4

Given two lists of strings that contain duplicates save for one element in each list, how would you combine the two into a single list that contains one copy of every value in list order?

For example, given the following two lists in Python:

a = ['Second', 'Third', 'Fourth']
b = ['First', 'Second', 'Third']

Or

a = ['First', 'Third', 'Fourth']
b = ['First', 'Second', 'Third']

How would you combine the two lists to get a single list like this:

result = ['First', 'Second', 'Third', 'Fourth']

Note that the exact values of the strings cannot necessarily be trusted to help with ordering the elements.

I am aware of the possibility that there will be some cases with no definitive way to lock the list down to a particular order, and will probably have to special-case those, but for the general cases I'd rather have a procedure to follow.

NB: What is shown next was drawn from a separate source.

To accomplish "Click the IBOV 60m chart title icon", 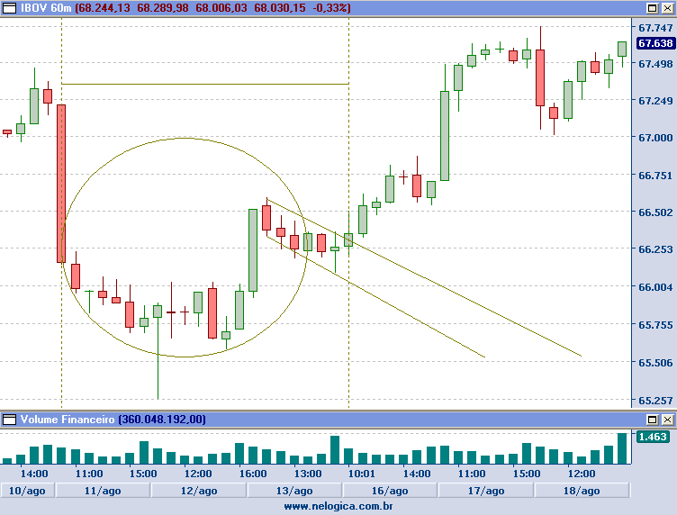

For example:

a = ['First', 'Third', 'Fourth']
b = ['First', 'Second', 'Fourth']

This could have 'Third' and 'Second' in either order, as there's no item on both lists between them to provide a guideline.

Edit: I should explain the strings a bit further, as I see many of you are assuming that I can merely sort a raw merge of the two lists, and this just isn't going to work.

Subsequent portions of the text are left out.